### Source text
The real motives behind the increasing US involvement in Yemen are obscure, to put it charitably. M.K. Bhadrakuma, retired Indian diplomat, presents a complex and fascinating — and no doubt controversial — hypothesis in this regard. Bhadrakuma, a prolific writer, is an astute observer of the Central and South Asia, and judged by his writings, he is by no means a toady of the Indian government.

Chuck

UPDATED to add critique of the below article by a colleague of Chuck Spinney's (below the fold).

Full Story Online

Obama's Yemeni odyssey targets China

By M K Bhadrakumar     Asia Times    9 January 2010

It's all about China
Most important, however, for US global strategies will be the massive gain of control of the port of Aden in Yemen. Britain can vouchsafe that Aden is the gateway to Asia. Control of Aden and the Malacca Strait will put the US in an unassailable position in the “great game” of the Indian Ocean. The sea lanes of the Indian Ocean are literally the jugular veins of China's economy. By controlling them, Washington sends a strong message to Beijing that any notions by the latter that the US is a declining power in Asia would be nothing more than an extravagant indulgence in fantasy.

### Your instructions
From the article on Yemen and China, please repeat the part that opens with "UPDATED to add" and closes with "indulgence in fantasy.", swapping "Washington" for "the United States".

### Data records
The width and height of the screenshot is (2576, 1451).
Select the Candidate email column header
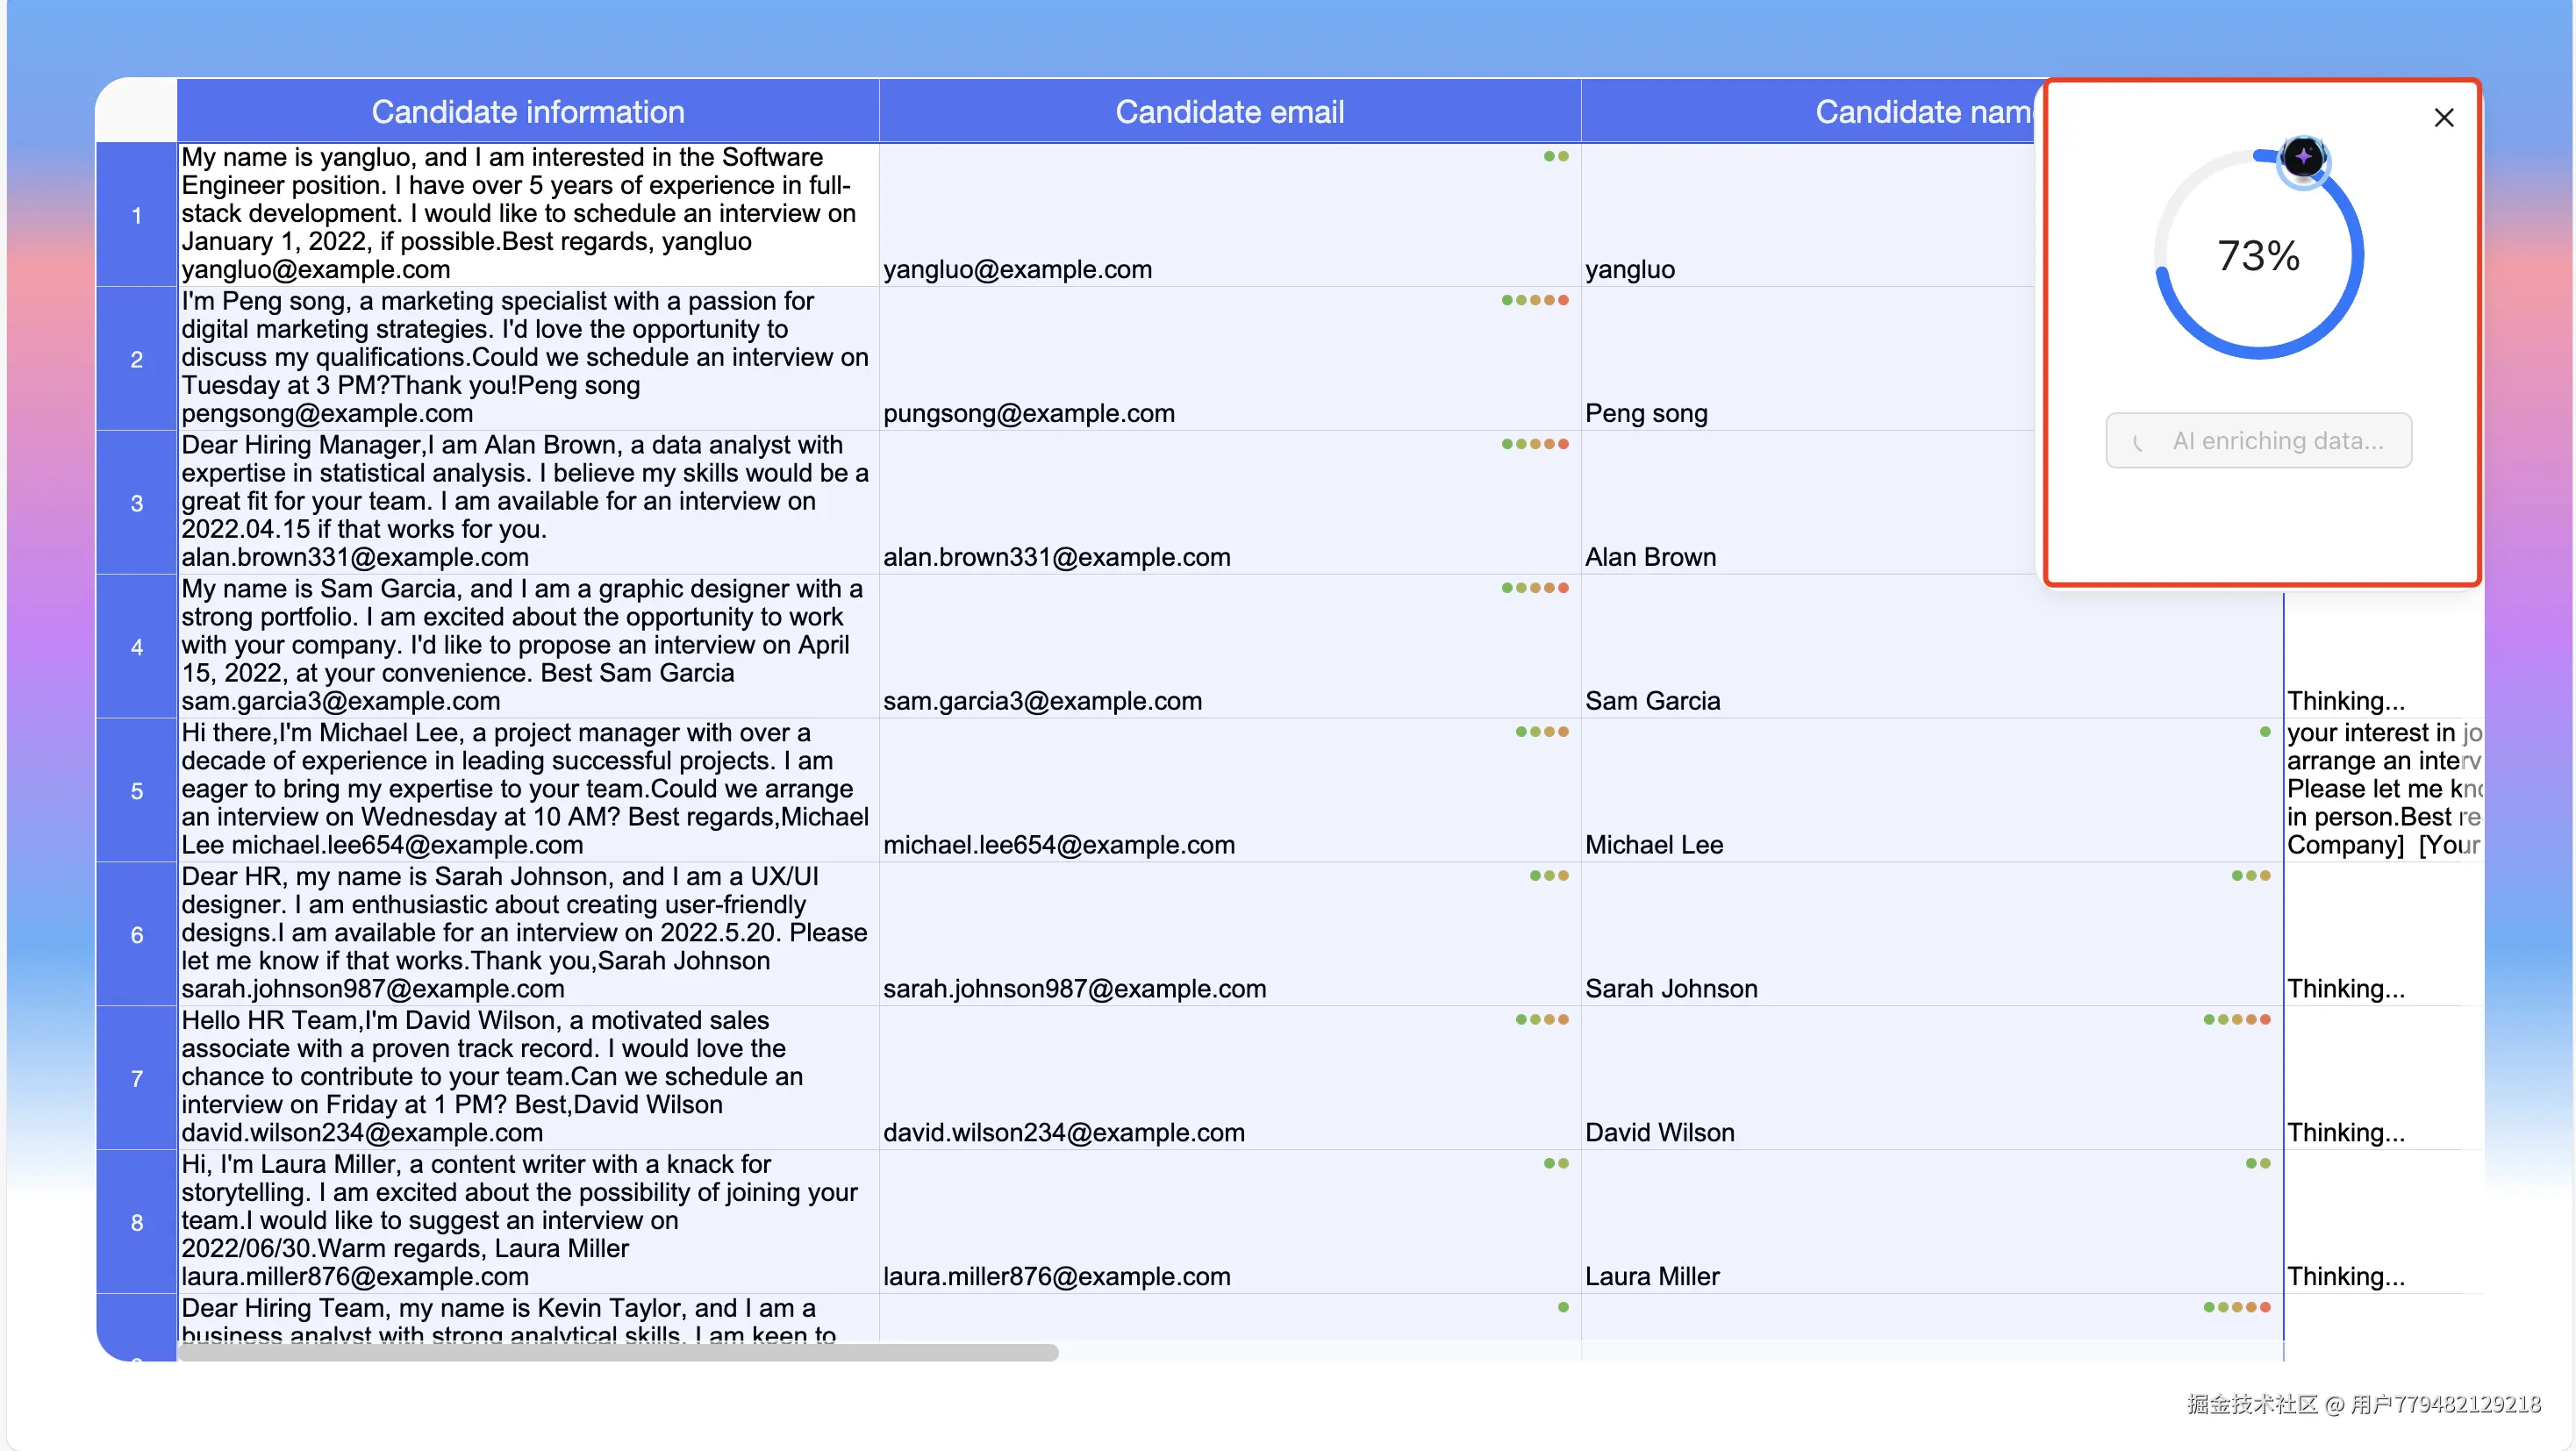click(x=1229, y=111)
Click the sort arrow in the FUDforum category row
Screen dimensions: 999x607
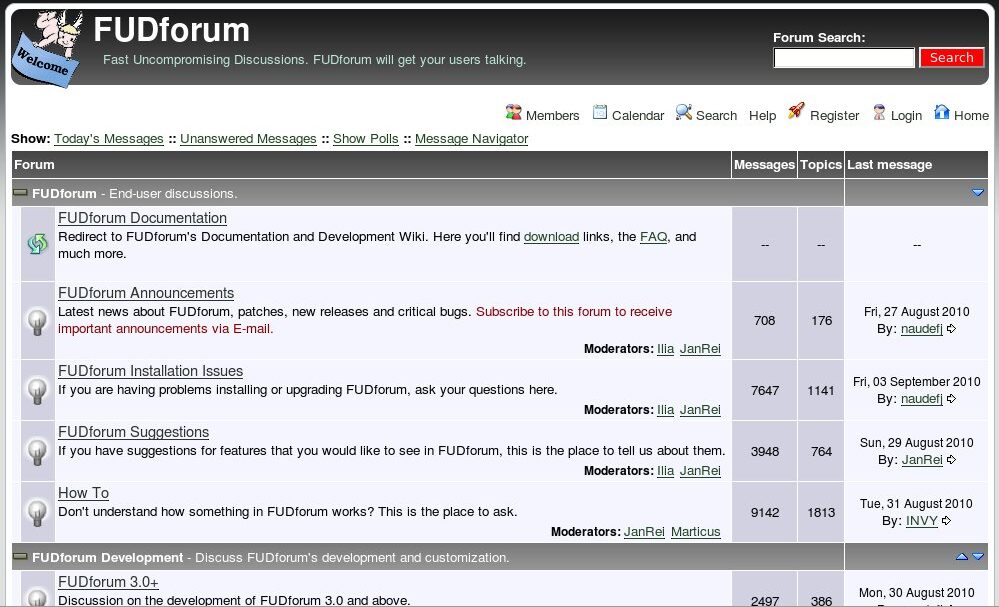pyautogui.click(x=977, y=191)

### Solution below
UPDATED to add critique of the below article by a colleague of Chuck Spinney's (below the fold).

Full Story Online

Obama's Yemeni odyssey targets China

By M K Bhadrakumar     Asia Times    9 January 2010

It's all about China
Most important, however, for US global strategies will be the massive gain of control of the port of Aden in Yemen. Britain can vouchsafe that Aden is the gateway to Asia. Control of Aden and the Malacca Strait will put the US in an unassailable position in the “great game” of the Indian Ocean. The sea lanes of the Indian Ocean are literally the jugular veins of China's economy. By controlling them, the United States sends a strong message to Beijing that any notions by the latter that the US is a declining power in Asia would be nothing more than an extravagant indulgence in fantasy.